I am doing an A-Z Tamil cuisine recipes this whole month and today is the day of K. I have been concentrating on millet recipes for this marathon. After the Inippu aappam, Alagar Kovil dosai , Fried Idli and Dosai Maavu bonda, it is time for a sweet paniyaram recipe. I have two or more paniyaram recipes for this month and this is the one I tried first. As I have mentioned earlier, I am so fortunate to get all the millets and millet rice in a store nearby and the new addition is the parboiled millet rice. The very first parboiled millet I saw was kudiravaali/ barnyard millet. As paniyaram requires both rice and parboiled rice, I just substituted with kudiravaali rice and parboiled kudiravaali rice.
For sweetener, I used karupatti / dark palm sugar. We use both jaggery and palm jaggery in making paniyaram, and the ones made with karupatti/ palm sugar are so full of flavour than the jaggery ones. This has a more earthly taste. And this is my husband’s most favourite of all. So I had no difficulty in serving this for breakfast. I served it with the hotel chutney and it was an amazing breakfast. I didn’t take step wise photos for this post as I have already posted making of the batter so many times. So enjoy only the final dish’s photos and the recipe. I am hoping to convert at least one person to millet based diet through this month. If you are converted because of my posts, please drop me a mail. I would be very happy.

To do >>
1) From the paniyaram post, write down the passage that begins at the words "For sweetener, I" and stops after "be very happy.".
2) Render this sentence from the paniyaram post into Spanish: "This has a more earthly taste."
3) Please write the next few sentences of the millet paniyaram post, picking up after its final line.

Input data >>
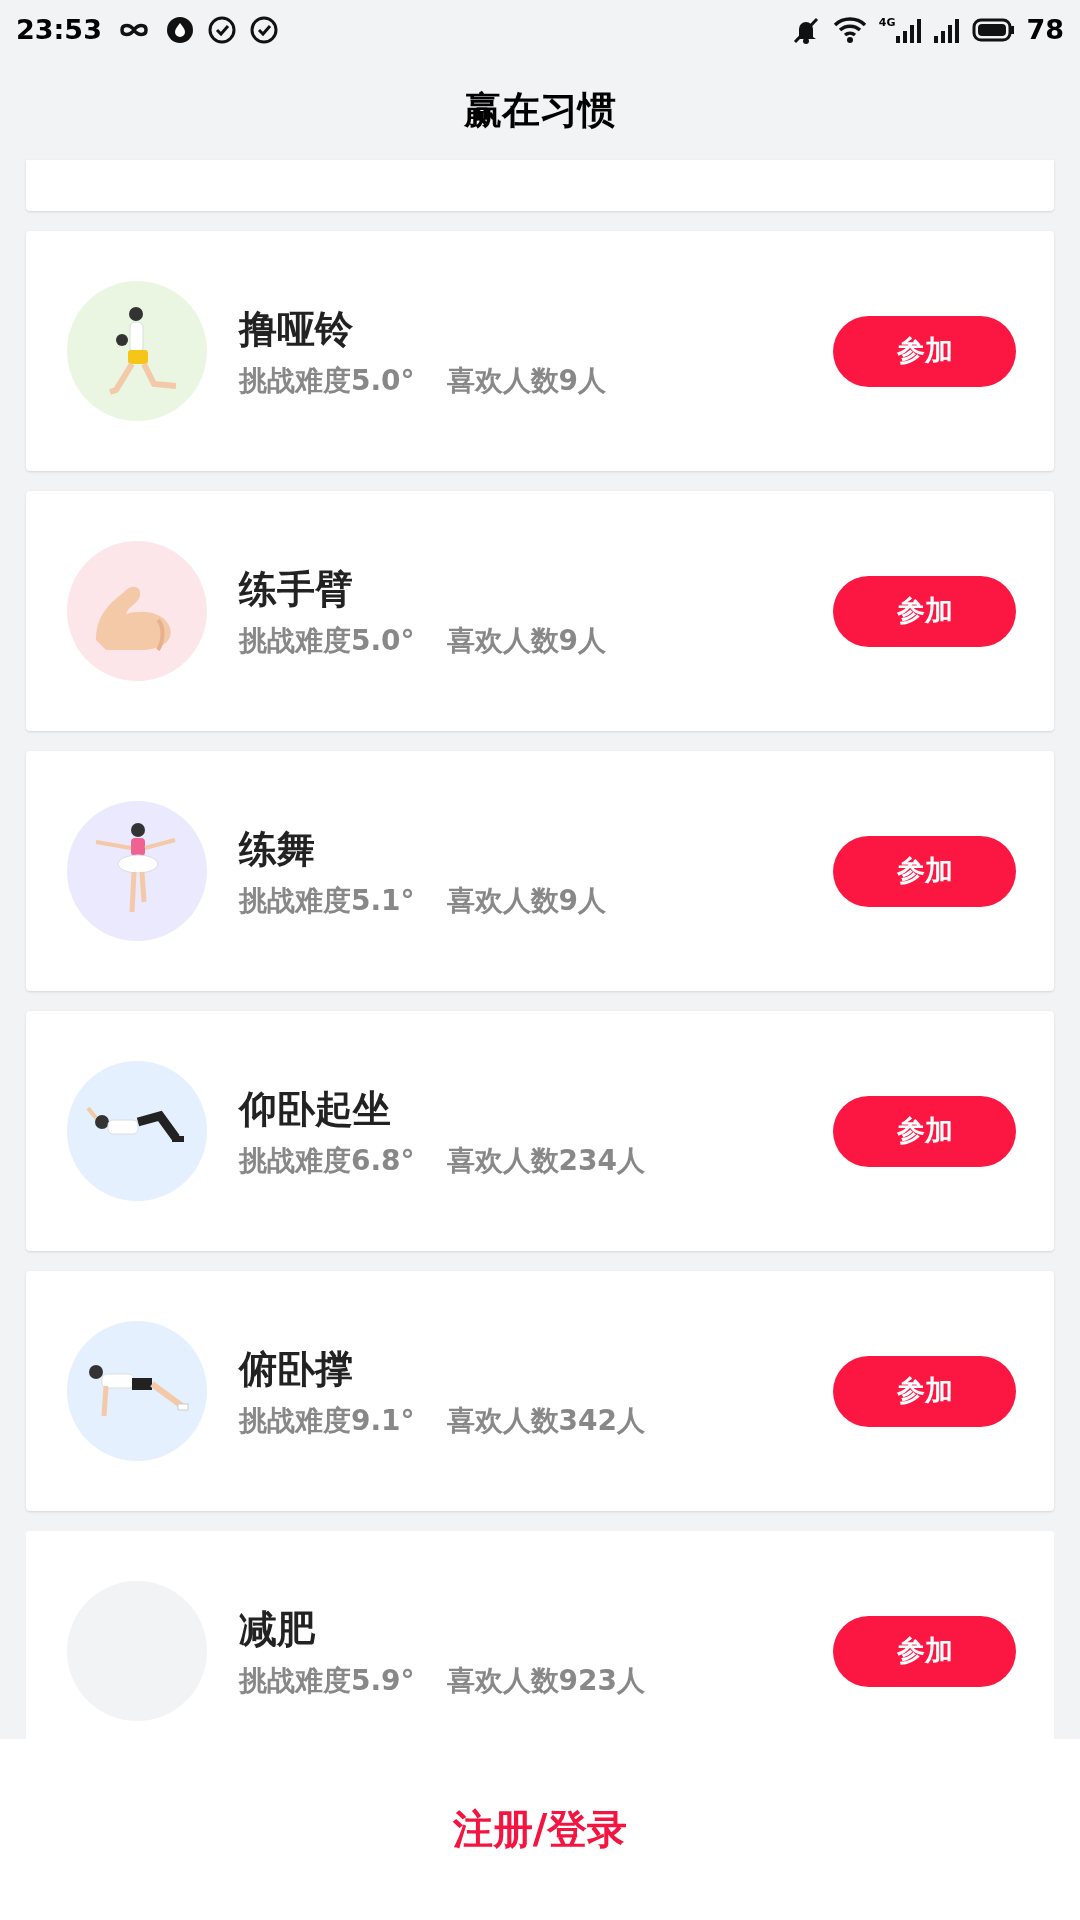  Describe the element at coordinates (540, 351) in the screenshot. I see `habit-card: 撸哑铃 挑战难度5.0° 喜欢人数9人 参加` at that location.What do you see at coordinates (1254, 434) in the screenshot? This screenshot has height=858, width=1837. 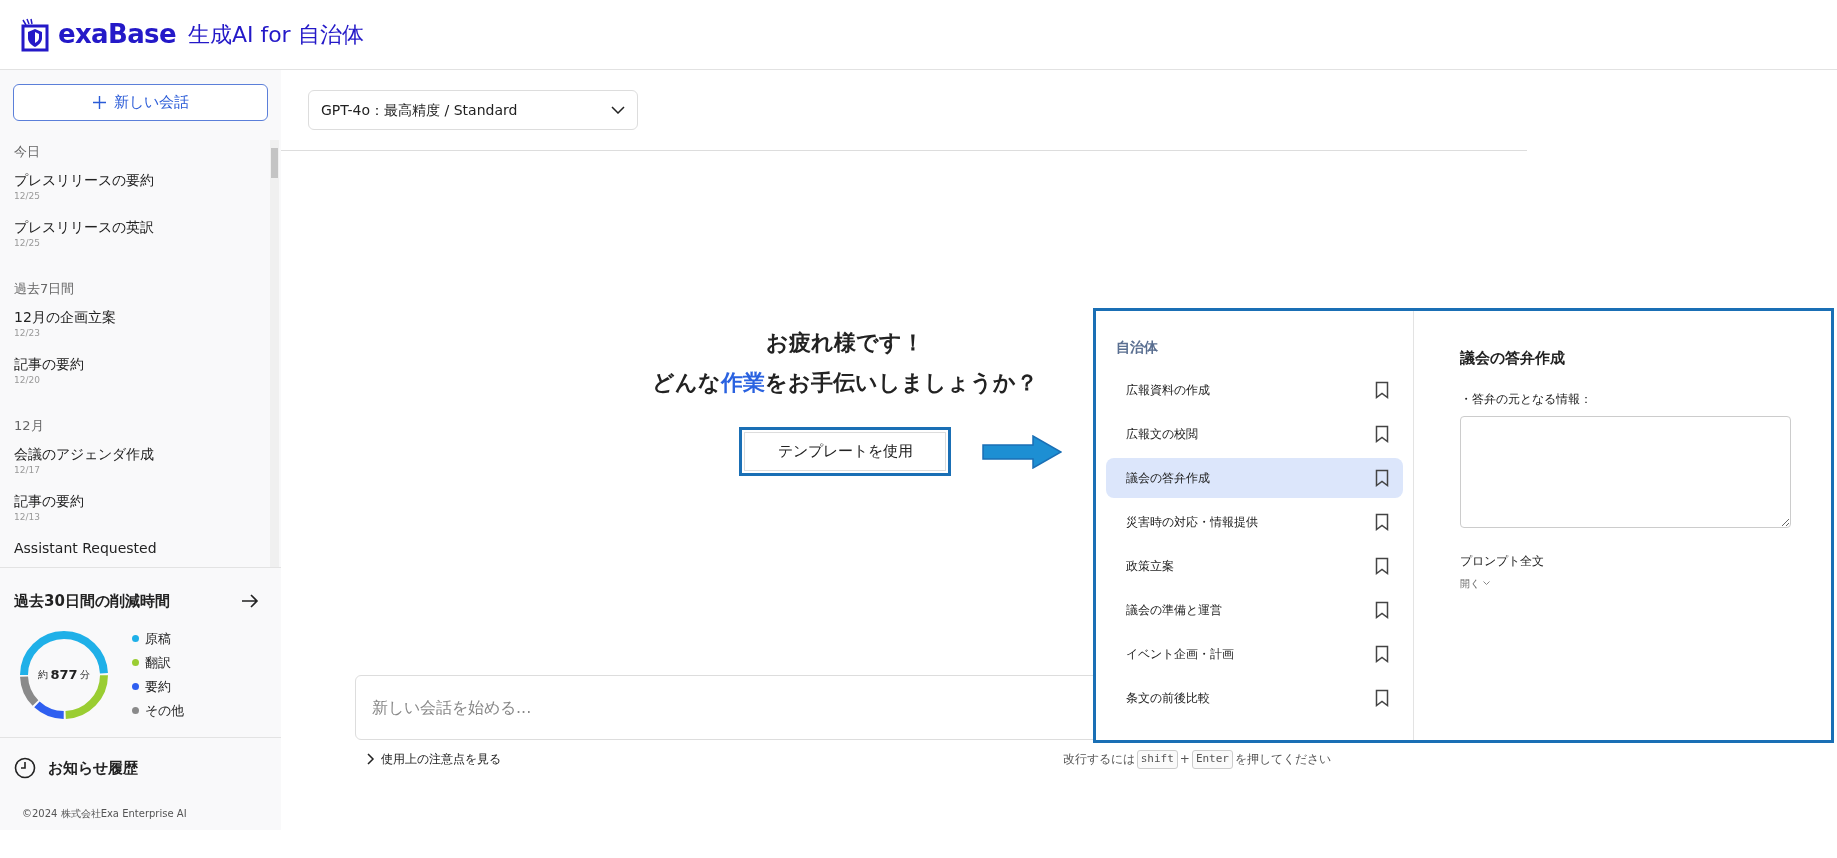 I see `template-item: 広報文の校閲` at bounding box center [1254, 434]. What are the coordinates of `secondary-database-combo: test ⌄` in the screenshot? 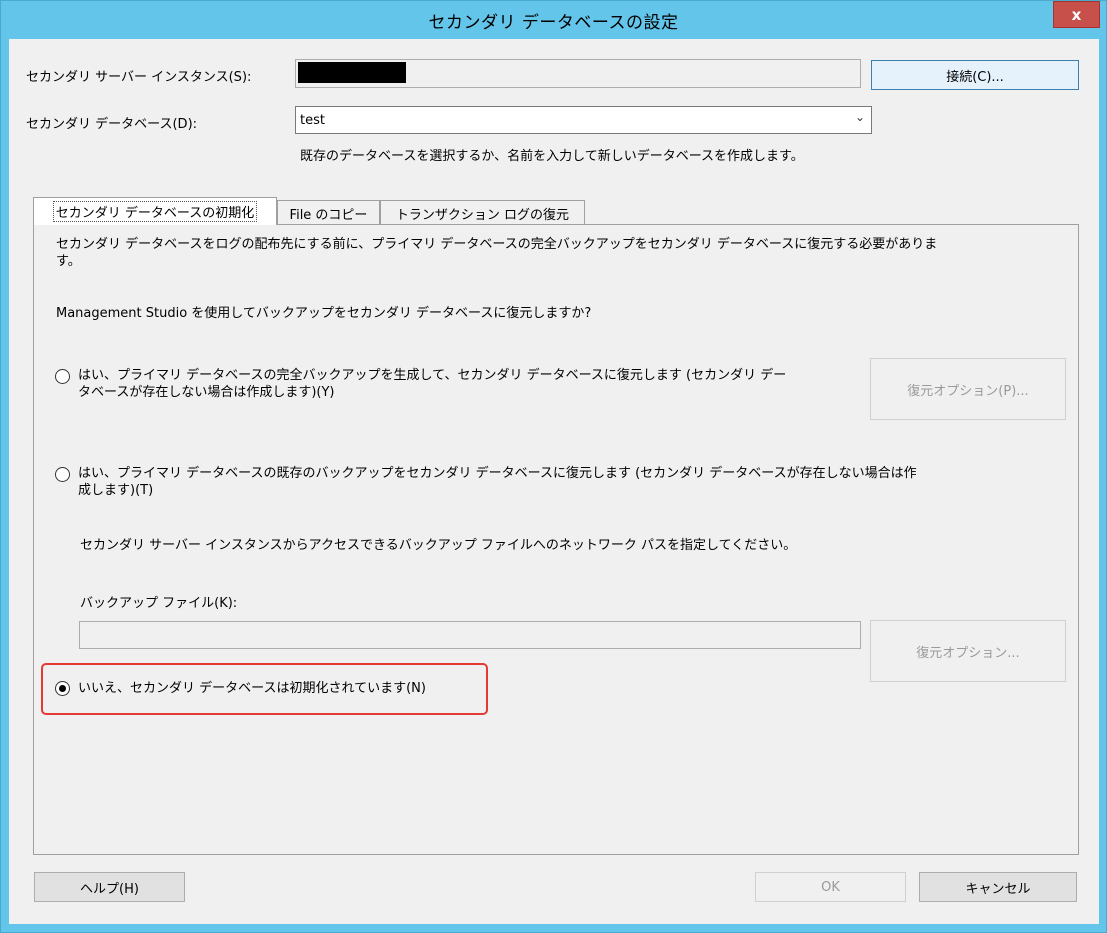 It's located at (584, 120).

Answers provided >>
1)
For sweetener, I used karupatti / dark palm sugar. We use both jaggery and palm jaggery in making paniyaram, and the ones made with karupatti/ palm sugar are so full of flavour than the jaggery ones. This has a more earthly taste. And this is my husband’s most favourite of all. So I had no difficulty in serving this for breakfast. I served it with the hotel chutney and it was an amazing breakfast. I didn’t take step wise photos for this post as I have already posted making of the batter so many times. So enjoy only the final dish’s photos and the recipe. I am hoping to convert at least one person to millet based diet through this month. If you are converted because of my posts, please drop me a mail. I would be very happy.

2) Este tiene un sabor más terroso.

3)
Ingredients:
Kudiravaali Arisi / Barnyard Millet – 1 cup
Kudiravaali Pulungal Arisi / Parboiled Barnyard Millet – 1 cup
Ulundamparuppu / Urad dhal – 2 tbs
Vendhayam / Fenugreek Seeds – 1/2 tsp
Cooked Rice – 1/2 cup
Grated Coconut – 1/2 cup
Cardamom Powder – 1/2 tsp
Karupatti / Dark Palm Sugar – 1 – 1 1/2 cups
Oil For Cooking
Procedure:
Soak both millet and parboiled milet along with urad dhal and fenugreek seeds overnight / 8 hours.
Grind it to a fine smooth thick batter with cooked rice in mixer grinder.
Cover and set aside for 8 hours or over night for fermentation.
Add grated coconut and cardamom powder to the batter and mix well.
Add a little water to grated palm sugar and bring it to boil.
Once it melts and starts boiling, remove from flame and pass it through a sieve directly into the batter.
The batter will become thin but it is fine.
Heat paniyaram pan, grease the moulds with oil and pour batter to fill 3/4 th.
Cover and cook the paniyaram.
Once the bottom is cooked, flip it and cook the other side also.
Serve them hot with chutney.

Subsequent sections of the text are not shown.